Want to run faster? Get the February 2020 Running Calendar with 10 Tips to help you get faster this month! NEW workout calendar free pdf printable.
Print out the calendar and plan out your runs and workouts. Incorporate the Run Faster Tips. Some are tasks to check in with your gear, body or mindset. Some are ideas for running workouts. And some are reminders that should help you run stronger this month.
*You’ll get the Calendar via email if you’re already signed up on the Run Eat Repeat email list. If not you can click here to get it now –
Run Faster Tips for this month:
- Write your MAIN Goal for the month
- Plan your workouts
- Create a 30 minute Tempo Playlist
- Choose a mantra that makes you feel fast
- Full body check-in and take notes
- Use your mantra during a long run
- Focus on proper arm swing
- Do strides after an easy run
- Check your gear and replace as needed
- Run Hill Repeats
How to use the running tips for this month:
There are 10 tips you can incorporate into your training / workout plan that can help you run faster and feel more confident. But you should always listen to your body as the first priority.
Make sure you are healthy and injury free before incorporating any new workouts or tips. You can’t run faster if you’re injured or sick!
Set your BIG Goal and your immediate goal so you’re focused and able to see what you’re working towards.
PLAN PLAN PLAN.
If you’re new to running and speed work – start off with ONE speed style run a week. So choose between strides / hills / tempo – incorporate one of those into your plan. Then, you can repeat it 1 time a week for a few weeks until it’s getting easy.
From there you can try the workout faster OR do a few more (time, distance, repeats).
Take care of your body and mind with proper rest, fuel, hydration, self talk, etc.
10 Tips to RUN Faster
1. Write your MAIN Goal for the month
What is the BIG Goal you’re working towards?
What is your main goal for this month that will help you get closer towards that goal?
Get the GOAL SETTING WORKBOOK here <- it’s very helpful for identifying your top goals and planning how to get after it.
2. Plan your workouts
Plan your training for the month. Use a pencil to write in your runs and workouts on the calendar. Or use an app or digital calendar (I use Google Calendar for my appointments and a paper calendar for my training plans).
Then, at the start of each week update as needed.
3. Create a 30 minute Tempo Playlist
It doesn’t have to be exactly 30 minutes, but aim to make a playlist with about 10 minutes of warm-up songs / 10 minutes of faster tempo songs / 10 minutes of cool down songs.
4. Choose a mantra that makes you feel fast
Choose a phrase, power word or mantra that makes me you feel fast, confident, strong, powerful or all of them!
5. Full body check-in and take notes
Before your run – scan your body head to toe and pay attention to how each area feels. Note how you feel in your running log paying extra attention to any tight, sore or body parts that are trying to whisper to you.
How does this feel?
Is it sore? (Where exactly? How much? Describe it.)
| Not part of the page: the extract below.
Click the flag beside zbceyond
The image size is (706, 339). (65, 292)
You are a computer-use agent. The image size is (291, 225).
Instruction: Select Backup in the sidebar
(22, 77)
Is it tight? (Where exactly? How much? Describe it.)
Is it tired? (Where exactly? How much? Describe it.)
Need a Running Log?
6. Use your mantra during a long run
What’s the mantra you picked that makes you feel fast? Use it during a run!
7. Focus on proper arm swing
Running form is important and bad form can make running feel harder! Good running form can help you feel stronger and faster!
Arm swing is one aspect to proper form, but it’s a good place to start if you want to work on your form.
8. Do strides after an easy run
Strides are the secret to running faster! Do a set of strides after an easy run once a week.
Not sure what is a stride? Or how to do strides??
Check out this post:
9. Check your gear and replace as needed
Look over your running gear and replace any items that are worn, torn, stink, don’t do their job (I’m looking at you sports bras!), make you feel self-conscious, don’t fit properly, require repeated adjustments while you’re running, etc.
How many miles do your running shoes have on them? Is it time to replace them?
10. Run Hill Repeats
Hill repeats can be a great speed workout. They’re super challenging, don’t require a track and make you feel faster when you get back to running on flat surfaces!